Update llm_utils.py

david-thrower · web-flow · commit ec46b59c0d05 · 2026-01-01T01:22:35.000-05:00
Fix the SparsePerplexity.
diff --git a/cerebrosllmutils/llm_utils.py b/cerebrosllmutils/llm_utils.py
@@ -289,8 +289,11 @@ def reset_state(self):
 @tf.keras.utils.register_keras_serializable(package='cerebrosllmutils', name='SparsePerplexity')
 class SparsePerplexity(tf.keras.metrics.Metric):
     """
-    Computes perplexity, defined as e^(sparse categorical crossentropy).
-    Assumes y_true are integer labels (not one-hot encoded).
+    Computes perplexity for a batch of next-token predictions.
+    
+    Expects:
+        y_true: (Batch_Size,) - Integer labels (the actual next token).
+        y_pred: (Batch_Size, Vocab_Size) - Logits/Probabilities for the next token.
     """
 
     def __init__(self, name='perplexity', **kwargs):
@@ -299,35 +302,41 @@ def __init__(self, name='perplexity', **kwargs):
         self.count = self.add_weight(name='count', initializer='zeros')
 
     def update_state(self, y_true, y_pred, sample_weight=None):
+        # y_true shape: (Batch_Size,)
+        # y_pred shape: (Batch_Size, Vocab_Size)
+        
         # Calculate sparse categorical crossentropy
-        # This function expects y_true to be integers and y_pred to be probabilities/logits
-        crossentropy = tf.keras.losses.sparse_categorical_crossentropy(y_true, y_pred)
-
-        # Apply sample weighting if provided
+        # from_logits=True is safer for raw model outputs. 
+        # If your final layer is Softmax, change to False.
+        crossentropy = tf.keras.losses.sparse_categorical_crossentropy(
+            y_true, 
+            y_pred, 
+            from_logits=True
+        )
+        
+        # Handle sample weighting
         if sample_weight is not None:
-            # Ensure sample_weight is float32 for multiplication
             sample_weight = tf.cast(sample_weight, tf.float32)
             crossentropy = crossentropy * sample_weight
-            # If sample_weight is used, we sum the weights to get the correct average
             batch_weight_sum = tf.reduce_sum(sample_weight)
         else:
-            # If no sample_weight, the count is the batch size
+            # Count is the Batch Size
             batch_weight_sum = tf.cast(tf.shape(y_true)[0], dtype=tf.float32)
 
-        # Update the running sum of crossentropy and the count of samples
+        # Update the running sum of crossentropy
         self.total_crossentropy.assign_add(tf.reduce_sum(crossentropy))
+        
+        # Update the running count
         self.count.assign_add(batch_weight_sum)
 
     def result(self):
         # Compute the average crossentropy
-        # Avoid division by zero
         average_crossentropy = tf.math.divide_no_nan(self.total_crossentropy, self.count)
-
+        
         # Compute perplexity as e^(average crossentropy)
         return tf.exp(average_crossentropy)
 
     def reset_state(self):
-        # Reset the state variables
         self.total_crossentropy.assign(0.0)
         self.count.assign(0.0)

* [Given data]
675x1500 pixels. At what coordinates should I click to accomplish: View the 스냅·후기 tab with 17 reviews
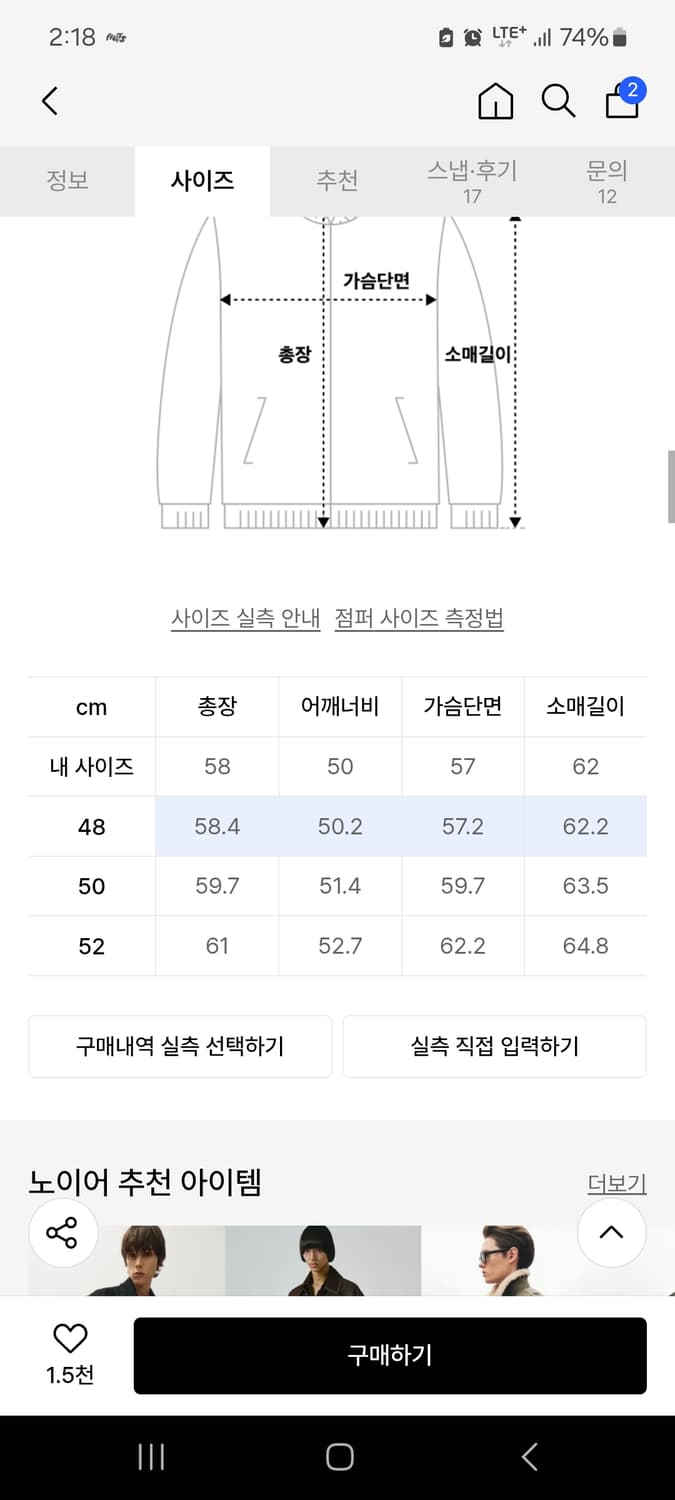pyautogui.click(x=472, y=181)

* [Things to do]
• 1. Rewrite everything in the llm_utils.py commit from "Update llm_utils.py" down to "of next-token predictions.", replacing "SparsePerplexity" with "TokenPerplexity".
• 2. In the llm_utils.py commit, what is used as the count when no sample_weight is provided?
• 3. According to the llm_utils.py commit, why does the crossentropy call now pass from_logits=True, and when should that be changed?

* [Written answers]
• 1.
Update llm_utils.py

david-thrower · web-flow · commit ec46b59c0d05 · 2026-01-01T01:22:35.000-05:00
Fix the TokenPerplexity.
diff --git a/cerebrosllmutils/llm_utils.py b/cerebrosllmutils/llm_utils.py
@@ -289,8 +289,11 @@ def reset_state(self):
 @tf.keras.utils.register_keras_serializable(package='cerebrosllmutils', name='TokenPerplexity')
 class TokenPerplexity(tf.keras.metrics.Metric):
     """
-    Computes perplexity, defined as e^(sparse categorical crossentropy).
-    Assumes y_true are integer labels (not one-hot encoded).
+    Computes perplexity for a batch of next-token predictions.

• 2. The batch size, taken from the first dimension of y_true's shape.

• 3. The updated comment says from_logits=True is safer for raw model outputs. If the model's final layer is Softmax, the setting should be changed to False.